### Trecho da fonte

◆ ◆ ◆ ◆ ◆

O Loteamento da Liberdade




















Um bom critério para medir o grau de liberdade de uma sociedade consiste em determinar o espaço deixado em aberto para a livre ação individual. Se o Estado tem uma tendência a legislar sobre tudo, ele necessariamente reduz o espaço de atuação do indivíduo, cada vez mais preso numa rede de obrigações, que reduz a sua iniciativa própria. Se, pelo contrário, a sociedade possui maior autonomia, os indivíduos passam a decidir mais por si mesmos, não ficando reféns nem servos de orientações estatais.


Convém aqui ressaltar que uma outra face disto reside na carga tributária de uma sociedade. Quanto maior for, maior será o Poder de Estado e maior também a sua tendência a interferir nos assuntos individuais. Quanto menor a carga tributária, menores as obrigações estatais e maior a responsabilidade individual.

O Brasil tem apresentado nos últimos anos duas tendências que se determinam reciprocamente. De um lado, temos observado o aumento de normas jurídicas que aumentam progressivamente o seu campo de abrangência. O Estado, seja por de leis no âmbito legislativo, seja por decretos e portarias no âmbito do Executivo, seja ainda por interpretações dos tribunais superiores, passa, cada vez mais, a decidir aquilo que é melhor para os cidadãos. É como se esses fossem menores de idade, incapazes de decidirem por si mesmos. De outro lado, o Estado aumenta progressivamente a carga tributária, supostamente se atribuindo responsabilidades, que poderiam igualmente ser assumidas pela sociedade e pelos indivíduos. Cada vez mais, os cidadãos e as empresas trabalham para o Estado e não para si mesmas, como se esse também soubesse aquilo que é melhor para eles.

Cria-se um problema de desresponsabilização progressiva dos cidadãos, que dedicam uma boa parte do seu tempo para o pagamento de impostos e contribuições, além de terem de enfrentar imposições legais, que dizem respeito a coisas que deveriam ser de seu foro íntimo, atinentes à sua liberdade de escolha.

Quando se diminui a liberdade de escolha, o Estado considera o cidadão como incapaz de decidir racionalmente, incapaz de, frente a várias possibilidades, escolher aquela que mais lhe convém. Na verdade, o cidadão defronta-se com sua capacidade de optar por aquilo que considera um "bem", sendo, consequentemente, responsável por sua ação.

O bem não é algo que lhe seja imposto de fora, mas algo que provém de sua própria capacidade deliberativa. Se essa é circunscrita, ele passa a ser servo de decisões alheias. Um caso particularmente eloqüente é o da proibição de fumar em bares e restaurantes, mesmo que esses tenham lugares reservados para fumantes e não-fumantes. Não se trata de ser a favor ou não do hábito de fumar, mas do exercício da livre escolha.

Não cabe ao Estado estabelecer uma série de restrições que faz com que o fumante venha a ser considerado uma espécie de pária. Poderia ser aduzido o fato de que o ato de fumar faria mal à saúde. Ora, cabe, de nova conta, ao indivíduo decidir aquilo que considera ou não nocivo à sua saúde, não devendo ser o papel de o Estado impor aquilo que considera como o seu bem. Aqui, precisamente, reside o perigo: o Estado determinando o que é o bem para cada um, substituindo-se ao ato de livre escolha e o inviabilizando.

◆ ◆ ◆ ◆ ◆

### Dados a usar
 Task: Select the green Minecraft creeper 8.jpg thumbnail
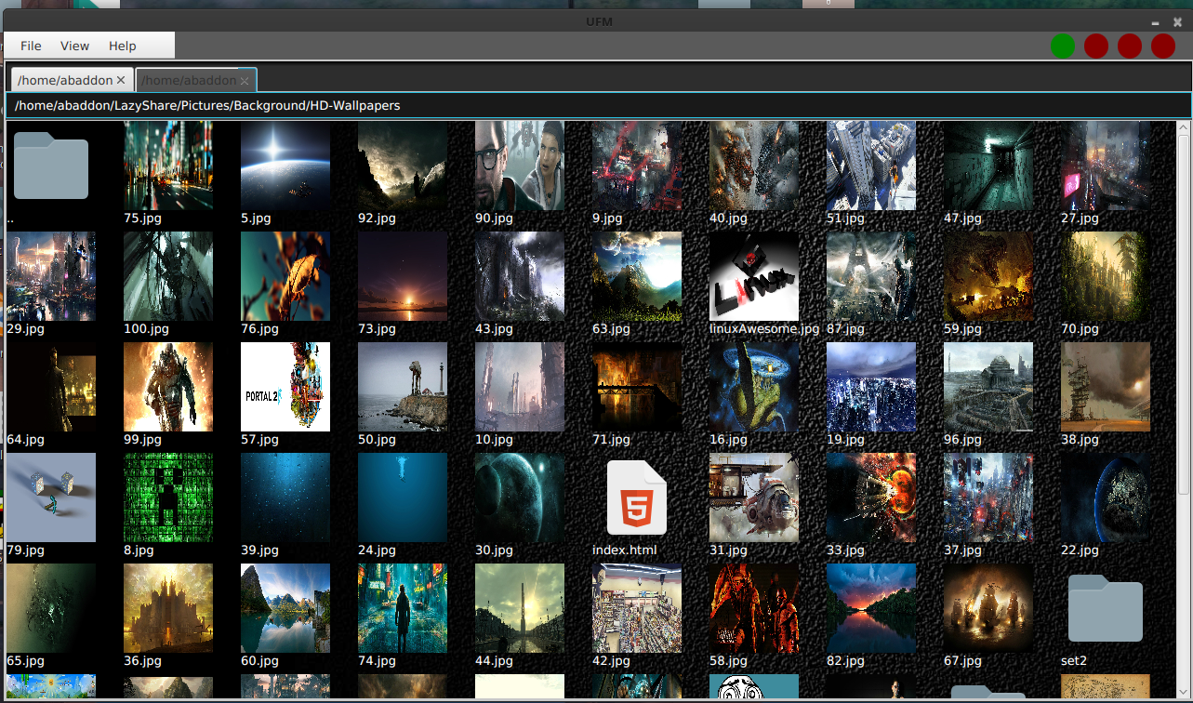coord(168,497)
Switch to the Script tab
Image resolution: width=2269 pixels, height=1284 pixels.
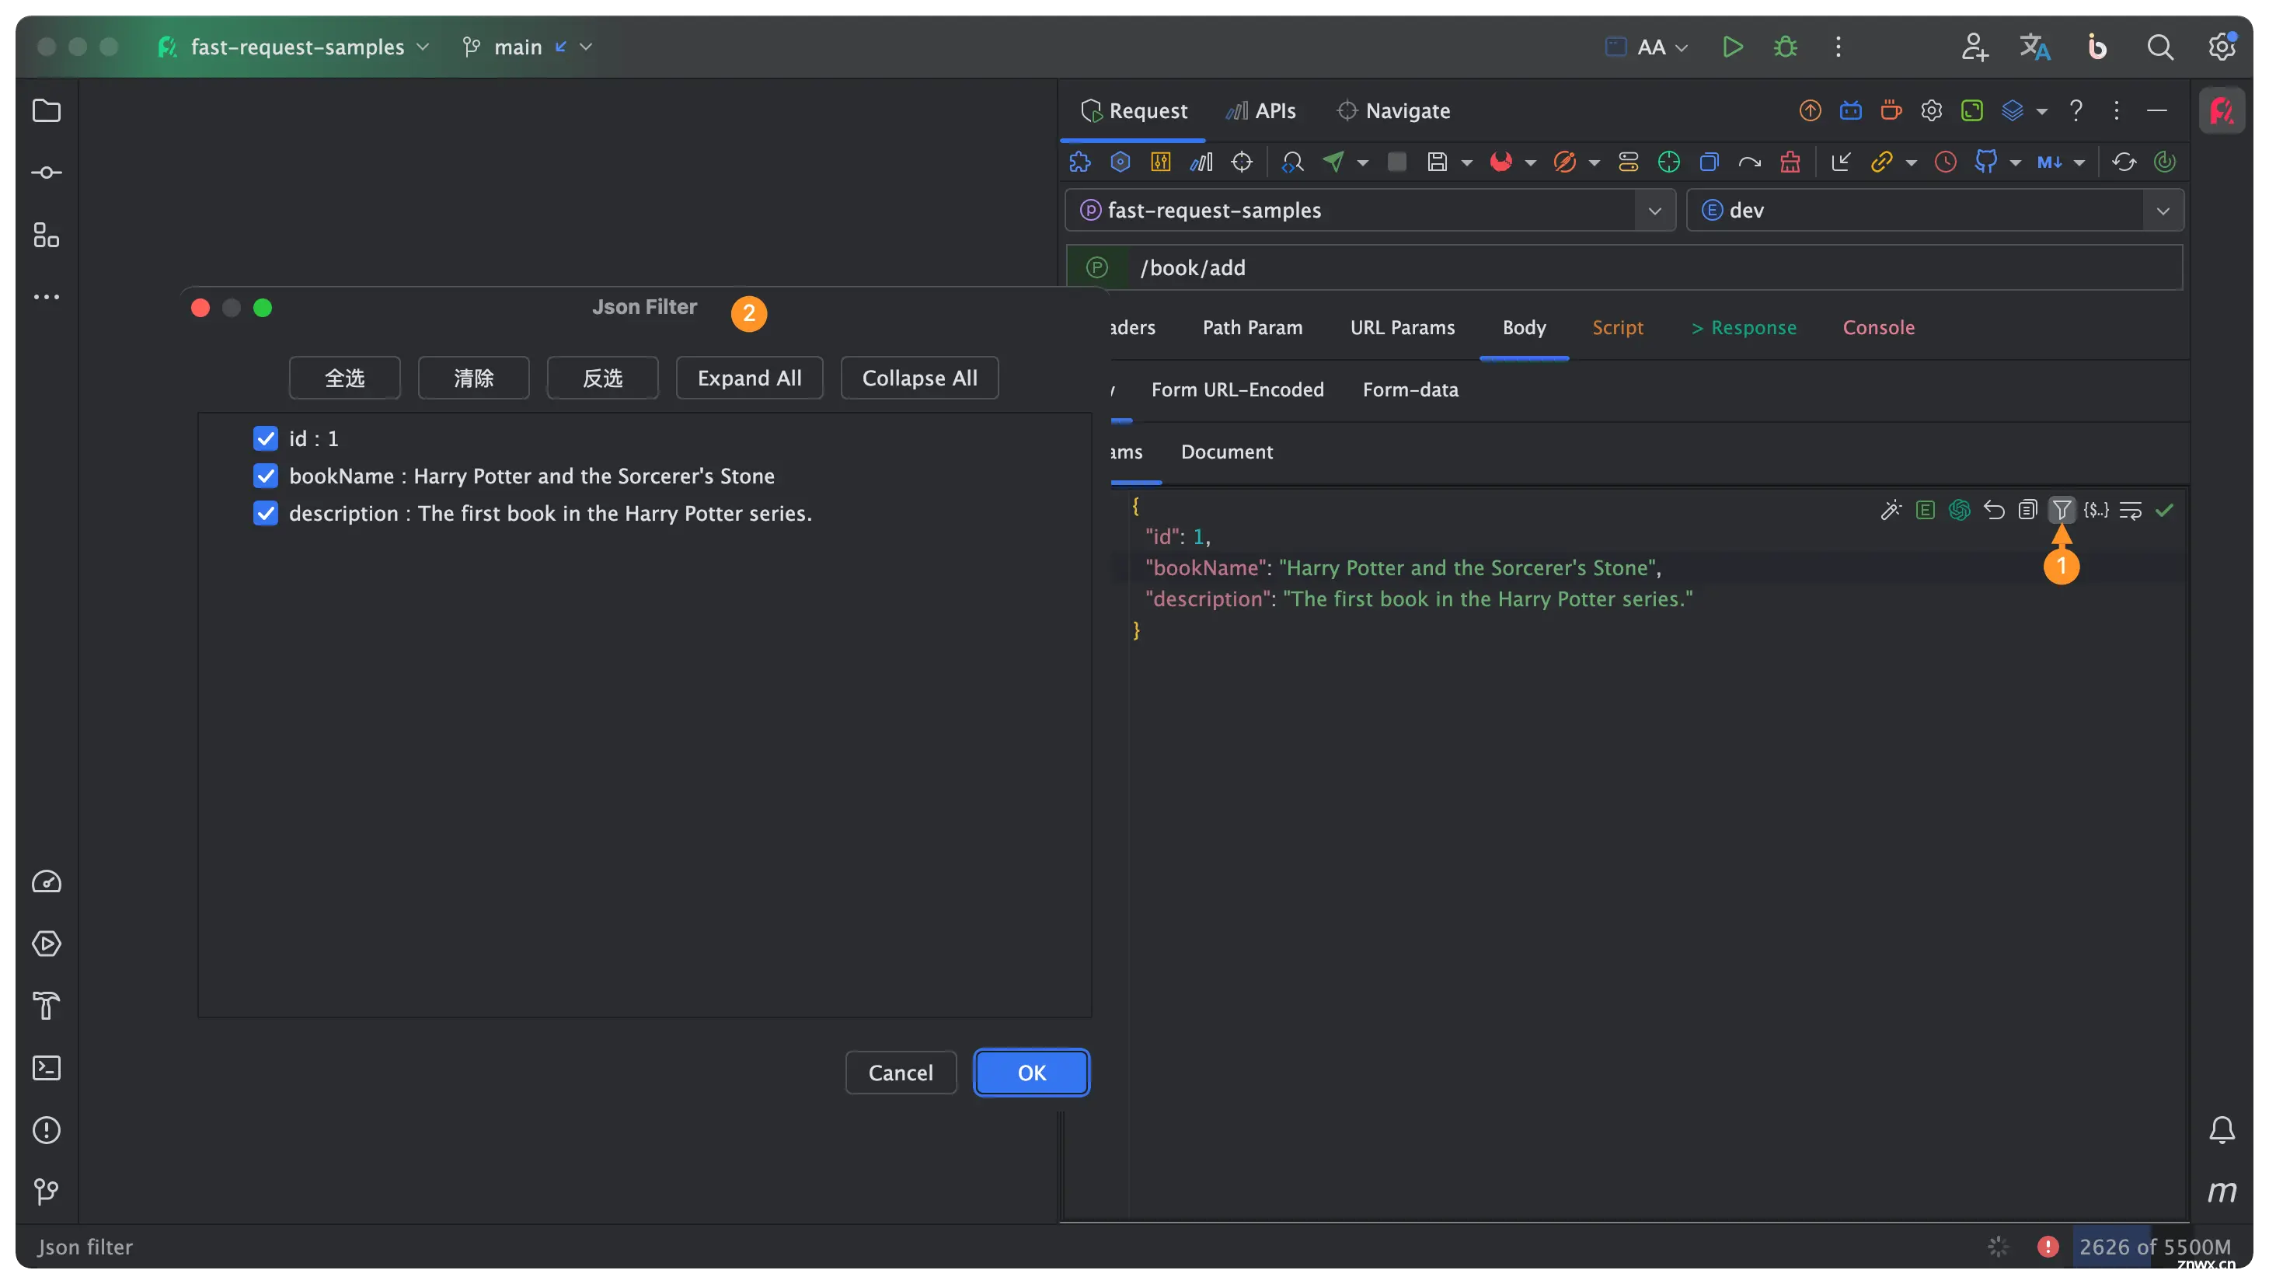point(1618,327)
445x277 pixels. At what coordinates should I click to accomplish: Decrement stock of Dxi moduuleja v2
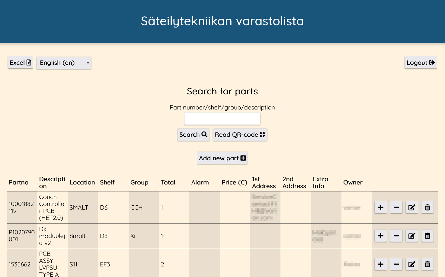(x=396, y=236)
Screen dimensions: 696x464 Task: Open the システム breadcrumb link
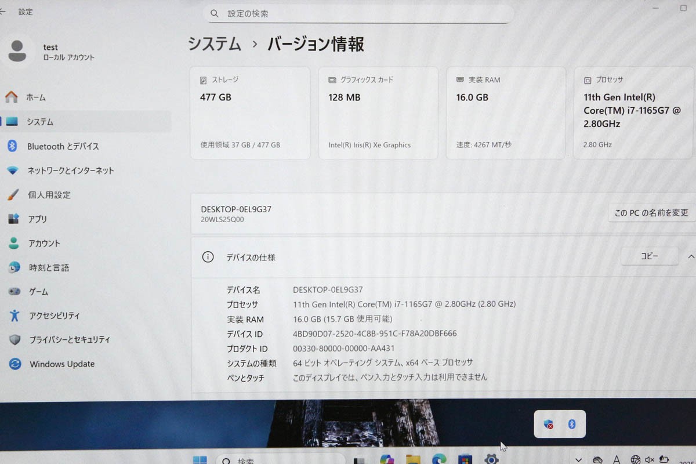tap(214, 44)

◆ ◆ ◆ ◆ ◆

### Tarefas a fazer
1. Responda às perguntas abaixo sobre o texto a respeito da liberdade, marcando cada resposta com a mesma letra.
(a) Qual critério o texto propõe para medir o grau de liberdade de uma sociedade?
(b) Segundo o texto, o que acontece quanto menor for a carga tributária?
(c) Que proibição o texto apresenta como um caso particularmente eloquente?
2. Informe todas as linhas das entradas que contêm a palavra "Task".

### Respostas do exercício
1.
(a) Determinar o espaço deixado em aberto para a livre ação individual.
(b) Menores são as obrigações estatais e maior é a responsabilidade individual.
(c) A proibição de fumar em bares e restaurantes, mesmo que eles tenham lugares reservados para fumantes e não fumantes.

2.
 Task: Select the green Minecraft creeper 8.jpg thumbnail
Screen dimensions: 696x464 Task: Open the システム breadcrumb link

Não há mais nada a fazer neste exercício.